Its largest city is Nice, which has a population of 350,000. The city is the center of a communauté urbaine - Nice-Côte d'Azur - bringing together 24 communes and over 500,000 inhabitants.

The French Riviera

The French Riviera also contains the seaside resorts of Cannes, Antibes, Juan-les-Pins, Saint-Jean- Cap-Ferrat, Beaulieu-sur-Mer, Cap-d'Ail, Fréjus, Saint-Raphaël, and Saint-Tropez, and surrounds the principality of Monaco, with a total population of over two million.

The French Riviera is a major yachting centre, with marinas along its coast. According to the Côte d'Azur Economic Development Agency, each year the Riviera hosts 50% of the world's super yacht fleet, with 90% of all super yachts visiting the region's coast at least once in their lifetime.

As a tourist center it benefits from 300 days of sunshine per year, 115 km of coastline and beaches, 18 golf courses, 14 ski resorts and 3,000 restaurants.
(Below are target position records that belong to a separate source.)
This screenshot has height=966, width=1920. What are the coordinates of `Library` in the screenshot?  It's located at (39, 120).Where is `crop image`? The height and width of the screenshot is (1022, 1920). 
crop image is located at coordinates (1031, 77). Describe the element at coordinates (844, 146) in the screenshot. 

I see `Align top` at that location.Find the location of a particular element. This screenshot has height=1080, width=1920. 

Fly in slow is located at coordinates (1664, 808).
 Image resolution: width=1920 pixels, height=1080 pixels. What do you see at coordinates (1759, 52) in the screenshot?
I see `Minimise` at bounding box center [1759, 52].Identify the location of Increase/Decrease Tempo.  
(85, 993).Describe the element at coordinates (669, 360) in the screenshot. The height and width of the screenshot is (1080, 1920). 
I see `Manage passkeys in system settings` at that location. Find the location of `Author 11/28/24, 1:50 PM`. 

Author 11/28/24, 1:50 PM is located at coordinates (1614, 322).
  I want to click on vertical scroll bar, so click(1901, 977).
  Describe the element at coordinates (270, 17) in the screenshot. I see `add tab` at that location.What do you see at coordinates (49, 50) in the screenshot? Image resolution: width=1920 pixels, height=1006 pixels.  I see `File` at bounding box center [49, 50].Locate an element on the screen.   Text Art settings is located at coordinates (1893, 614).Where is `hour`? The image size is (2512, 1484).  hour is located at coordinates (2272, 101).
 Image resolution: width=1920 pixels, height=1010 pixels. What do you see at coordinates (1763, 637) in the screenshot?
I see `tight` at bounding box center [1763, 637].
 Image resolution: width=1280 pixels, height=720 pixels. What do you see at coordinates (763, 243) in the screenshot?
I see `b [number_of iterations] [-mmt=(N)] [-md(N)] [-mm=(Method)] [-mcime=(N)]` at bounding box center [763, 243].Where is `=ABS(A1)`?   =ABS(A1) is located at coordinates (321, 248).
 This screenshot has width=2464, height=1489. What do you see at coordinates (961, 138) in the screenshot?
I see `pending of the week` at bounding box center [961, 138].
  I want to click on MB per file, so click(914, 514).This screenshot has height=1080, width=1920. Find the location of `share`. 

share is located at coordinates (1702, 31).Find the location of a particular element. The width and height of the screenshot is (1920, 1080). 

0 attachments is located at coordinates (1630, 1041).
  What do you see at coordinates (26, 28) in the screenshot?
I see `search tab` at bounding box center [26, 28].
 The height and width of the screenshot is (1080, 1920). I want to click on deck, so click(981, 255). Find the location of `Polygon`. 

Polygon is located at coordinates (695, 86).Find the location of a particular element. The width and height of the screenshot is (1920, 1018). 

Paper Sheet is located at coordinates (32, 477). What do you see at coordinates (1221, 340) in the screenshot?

Dirty Rotten Real Life: Notable Con Artists

19TH CENTURY SCOUNDRELS

Charles Ponzi
  • VICTOR LUSTIG (1890-1947) Clever con, born in the Czech Rep-ublic and known as "the man who sold the Eiffel Tower” to gullible dupes, again and again.
  • GEORGE C. PARKER (1870–1936) U.S. con who sold New York monuments (Grant’s Tomb, The Brooklyn Bridge) to clueless tourists.
  • CHARLES PONZI (1882–1949) A "Ponzi Scheme" is a multi-leveled pyramid "get rich fast" fraud named after him.
  • DEATH VALLEY SCOTTY (1872–1954) Prospector and con man, famous for gold mining scams and mansion in Death Valley known as Scotty's Castle.
  • CASSIE CHADWICK (1857–1907) Defrauded several U.S. banks out of millions of dollars by claiming to be an illegitimate daughter and heiress of Andrew Carnegie.

20th CENTURY SCOUNDRELS

Bernie Madoff
  • BERNIE CORNFELD (1927–1995) Ran the Investors Overseas Service, a Ponzi scheme.
  • DAVID HAMPTON (1964–2003) Inspiration for the play and film SIX DEGREES OF SEPARATION.
  • FRANK ABAGNALE (1948) Check forger and impostor; his autobiography, CATCH ME IF YOU CAN, was made into a movie.
  • CHRISTIAN KARL GERHARTSREITER (1961) Bavarian-born con artist who, for nearly two decades, claimed to be a member of the wealthy Rockefeller family.
  • CLIFFORD IRVING (1930) U.S. writer, best known for forging a "authorized autobiography" of Howard Hughes.
  • BARRY MINKOW (1967) American entrepreneur. His company, ZZZZ Best, cost investors an estimated $100 million before he served seven years in prison for fraud and other offenses.
  • MICHAEL SABO (1945) A check, stocks and bonds forger. He became notorious in the 1960s and throughout the 1990s as a "Great Impostor," and was featured on national TV, had over 100 aliases, and earned millions.
  • BERNARD LAWRENCE MADOFF (1938) American former chairman of the NASDAQ stock market who admitted running a world-record $65 billion Ponzi scheme. Headed the hedge fund Bernard L. Madoff Investment Securities LLC until his arrest in 2008. In March 2009 he pled guilty to 11 federal crimes.